• Material provided:
######

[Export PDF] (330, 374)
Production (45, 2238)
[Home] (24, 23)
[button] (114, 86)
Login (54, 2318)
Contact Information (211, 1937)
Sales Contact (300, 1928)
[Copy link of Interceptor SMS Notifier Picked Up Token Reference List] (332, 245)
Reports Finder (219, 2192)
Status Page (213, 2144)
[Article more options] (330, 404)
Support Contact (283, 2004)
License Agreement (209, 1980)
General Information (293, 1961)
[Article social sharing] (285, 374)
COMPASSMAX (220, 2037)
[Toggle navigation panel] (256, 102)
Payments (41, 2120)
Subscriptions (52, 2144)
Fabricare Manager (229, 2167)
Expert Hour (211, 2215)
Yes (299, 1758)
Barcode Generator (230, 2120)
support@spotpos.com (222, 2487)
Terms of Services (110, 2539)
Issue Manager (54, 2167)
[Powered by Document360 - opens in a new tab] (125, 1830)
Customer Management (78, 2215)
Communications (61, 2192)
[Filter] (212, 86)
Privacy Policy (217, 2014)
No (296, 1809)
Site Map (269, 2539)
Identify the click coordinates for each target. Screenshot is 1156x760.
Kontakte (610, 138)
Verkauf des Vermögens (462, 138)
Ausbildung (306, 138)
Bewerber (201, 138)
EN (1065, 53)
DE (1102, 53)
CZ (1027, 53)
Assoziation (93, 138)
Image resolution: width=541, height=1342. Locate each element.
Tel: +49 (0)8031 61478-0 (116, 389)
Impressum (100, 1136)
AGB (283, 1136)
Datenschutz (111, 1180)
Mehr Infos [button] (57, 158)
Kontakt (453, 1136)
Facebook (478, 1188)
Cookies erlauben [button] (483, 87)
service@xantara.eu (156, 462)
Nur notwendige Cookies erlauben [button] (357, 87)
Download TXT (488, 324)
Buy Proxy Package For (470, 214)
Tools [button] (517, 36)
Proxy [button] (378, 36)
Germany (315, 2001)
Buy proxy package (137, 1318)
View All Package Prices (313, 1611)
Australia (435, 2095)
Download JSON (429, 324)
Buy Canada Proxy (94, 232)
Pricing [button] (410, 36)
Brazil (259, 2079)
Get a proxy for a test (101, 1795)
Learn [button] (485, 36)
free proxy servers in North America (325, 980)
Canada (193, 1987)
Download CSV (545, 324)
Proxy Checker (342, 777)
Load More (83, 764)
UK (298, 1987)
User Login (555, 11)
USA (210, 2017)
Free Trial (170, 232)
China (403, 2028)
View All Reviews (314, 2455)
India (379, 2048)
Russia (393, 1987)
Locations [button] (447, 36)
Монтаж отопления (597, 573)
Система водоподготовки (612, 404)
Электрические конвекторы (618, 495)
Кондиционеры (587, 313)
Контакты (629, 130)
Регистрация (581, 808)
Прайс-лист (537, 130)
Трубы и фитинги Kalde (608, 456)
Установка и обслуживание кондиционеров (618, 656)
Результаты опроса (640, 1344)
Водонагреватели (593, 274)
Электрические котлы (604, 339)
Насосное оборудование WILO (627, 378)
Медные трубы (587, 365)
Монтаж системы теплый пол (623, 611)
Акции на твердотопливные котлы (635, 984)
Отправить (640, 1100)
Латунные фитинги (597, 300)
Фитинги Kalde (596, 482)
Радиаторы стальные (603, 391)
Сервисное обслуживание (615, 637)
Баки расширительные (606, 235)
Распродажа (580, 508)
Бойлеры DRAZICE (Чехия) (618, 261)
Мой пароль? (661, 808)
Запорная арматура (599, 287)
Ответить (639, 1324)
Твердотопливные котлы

######

Reproduce the records from the line with "Запорная арматура (599, 287)" through the last line of the records, both included, with each line unchanged.

Запорная арматура (599, 287)
Ответить (639, 1324)
Твердотопливные котлы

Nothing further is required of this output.